Damaged post-tensioned tendon

In post-tensioned concrete construction, reinforcing bars and post-tensioning tendons are required to support self-weight and intended service loads. As these structures age, many time-related problems occur, such as corrosion of the tendons or strands. For owners of a post-tensioned structure, the responsibility of ensuring the safety of tenants or those using the structure is paramount.

Methods of repairing post-tensioning tendons depend upon the type of problem the system is experiencing, as well as the type of post-tension system utilized in the original construction. The options to be considered are:

• Full-strand replacement - Feeding new strand from one anchorage location to another existing anchorage location. The type of sheathing used in original construction may affect the use of full-strand replacement. For example, if a paper wrap system was used in the original construction, it will be difficult to push the strand the full length required for the repair.
• Partial-strand replacement utilizing a variety of splicing techniques:
  - Using an existing anchorage, splicing and stressing coupler
  - Installing a new anchorage and splicing coupler
    (stressing at the new anchorage location)
  - Installing a new stressing coupler while utilizing a dead-end anchor location
• Replacement of broken strands with external strengthening systems, such as new post-tensioning, CFRP, steel or concrete.

The following case studies provide insight into the types of post-tensioning repair and recommended procedures to ensure long-term success.

Tendon splicing

Case Study #1

Located near Washington, D.C., a hotel was purchased by a new owner who wanted to transform it into a high-end facility. During the renovation process, several structural issues were discovered, and the owner contacted Structural Preservation Systems (SPS) to address the post-tensioning structural concerns in the parking garage.

Preliminary surveys indicated that a number of post-tensioned cables were broken. The engineer-of-record for the project recommended that the post-tensioning cables be repaired so that the structural integrity of the slab was not compromised. SPS inspected all post-tensioning anchors around the three sides of the building and identified corroded anchors in need of replacement. The remaining anchors were found to be in good condition and were sandblasted, painted and waterproofed. Next, almost 5,000 linear feet of post-tensioned cables were replaced in the garage. Splices had to be used because of constraints with accessing the cable on the outside of the building. Nearly 200 cables were spliced and re-stressed. SPS then performed concrete spall repair work on both ramps of the parking garage and applied a waterproof penetrating sealer. 

Case Study #2

A 600,000-square-foot parking structure in Washington, D.C. had extensive deterioration to its existing post-tensioning system and mild-reinforcing steel (caused by water penetration along the joints). SPS was called in to provide a comprehensive repair solution. The team began by detensioning the system tendons and removing the corroded steel. New corrosion-resistant monostrand with tightly extruded, high-density polyethylene sheathing was then spliced in. All splicing hardware was encapsulated and sealed against water intrusion, while the tendons were stressed at center stressing anchors.

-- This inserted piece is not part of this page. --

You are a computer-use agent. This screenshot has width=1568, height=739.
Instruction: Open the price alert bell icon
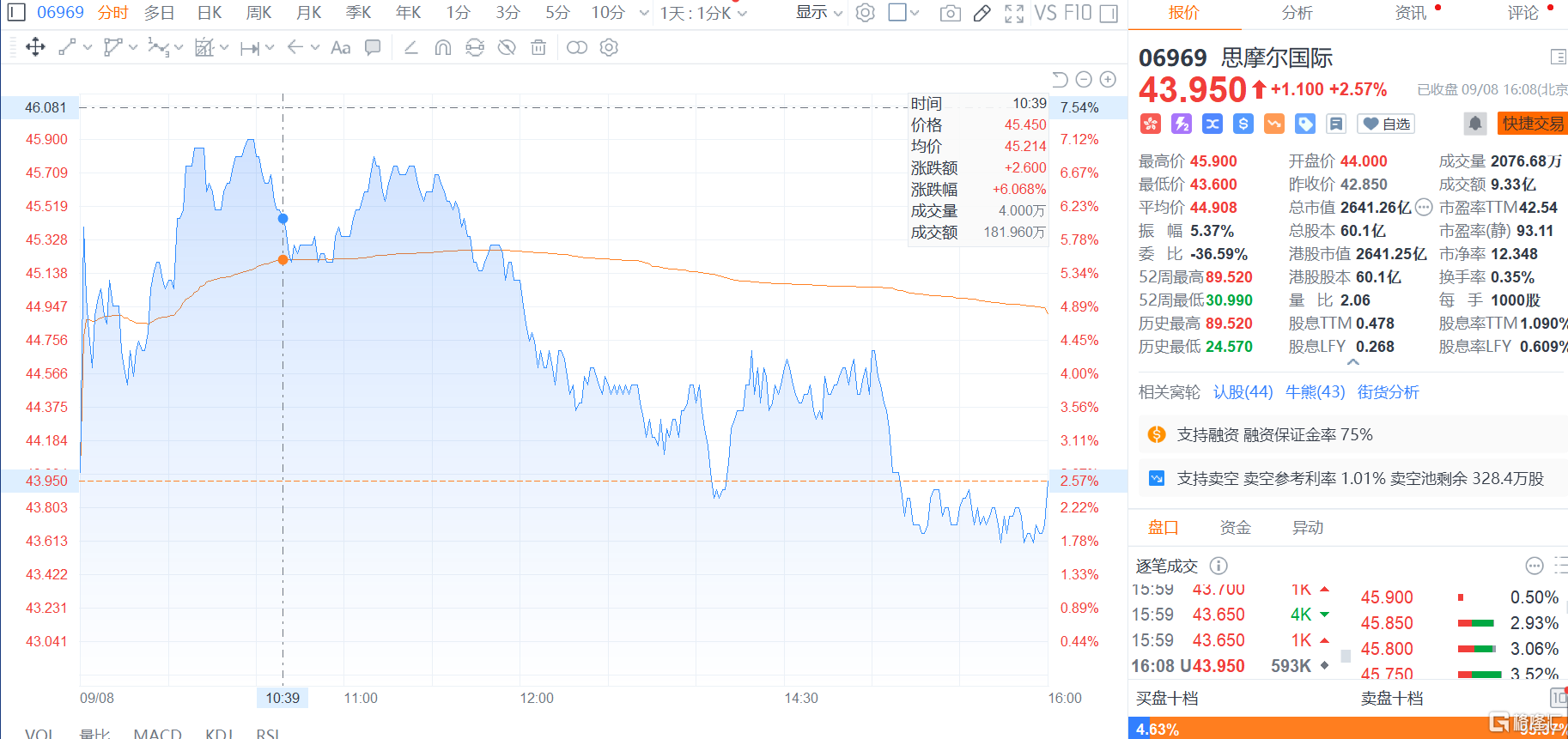[x=1474, y=124]
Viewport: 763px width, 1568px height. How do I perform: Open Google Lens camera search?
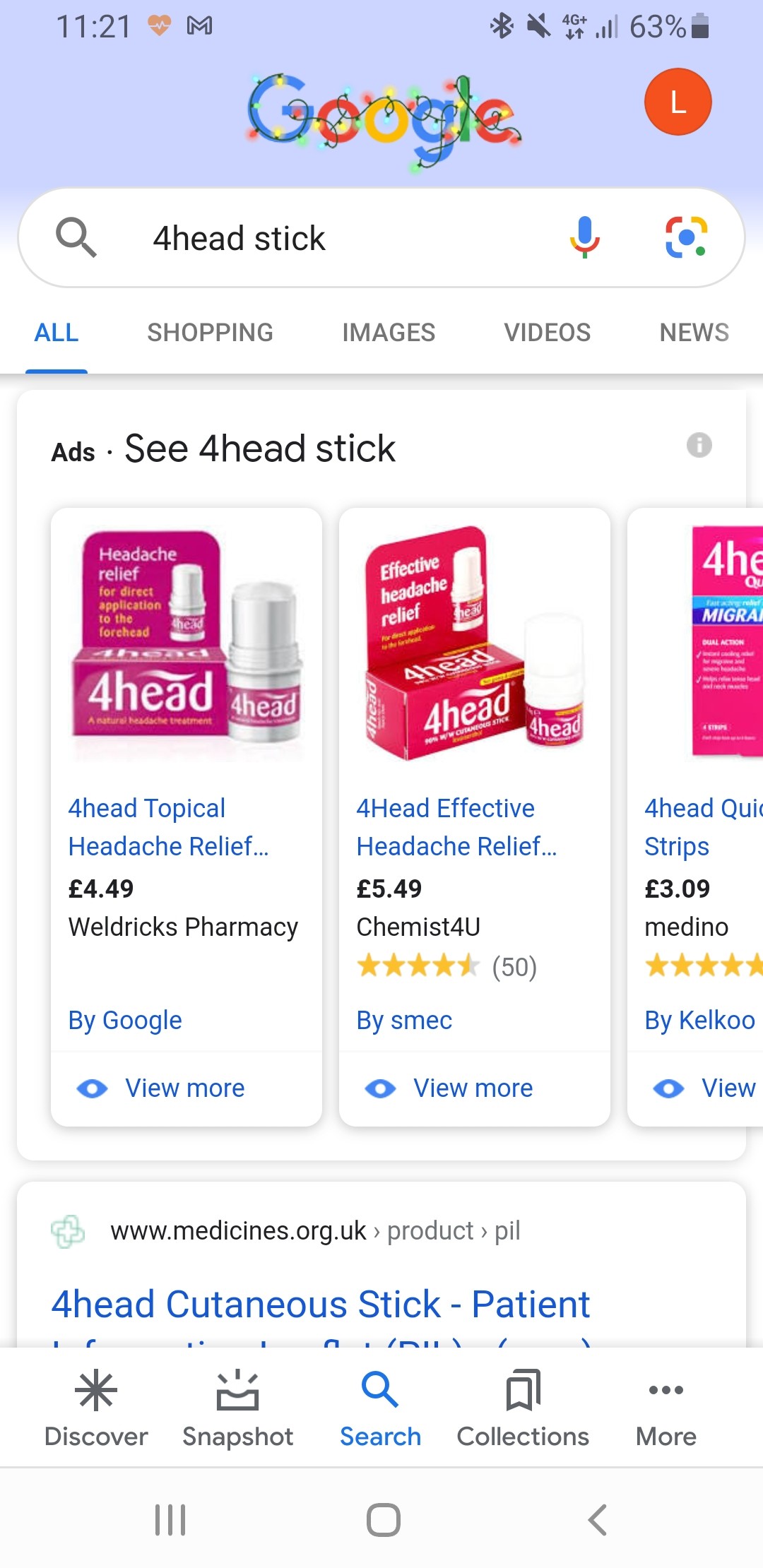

A separate program was developed to address concrete and post-tensioning deterioration on the ramp connecting the second and third levels of the parking structure. Closing the ramp to replace it with a new, conventionally reinforced concrete deck was not an option, as it would have strictly limited parking for customers. Instead, the plan called for a system of external post-tensioned tendons for the ramp's beams and new internal post-tensioned tendons in the slab that would allow half of the ramp to be open while the other half was repaired and strengthened.

The external post-tensioning system consisted of pairs of external tendons placed on both sides of the beams. The stressing anchors were located in heavily reinforced concrete column collars that provided anchorage for the tendons and shear reinforcement for the columns. To strengthen the slab, eight 8-inch-wide trenches, containing a bundle of six monostrand tendons, were installed. The new slab tendons were anchored with fully encapsulated dead-end anchorages and were stressed from pockets in the slab using center-stressing anchors. In addition, the beams were strengthened with external post-tensioning stirrups, while the slabs received an application of two strips of 12-inch-wide CFRP sheets in each bay.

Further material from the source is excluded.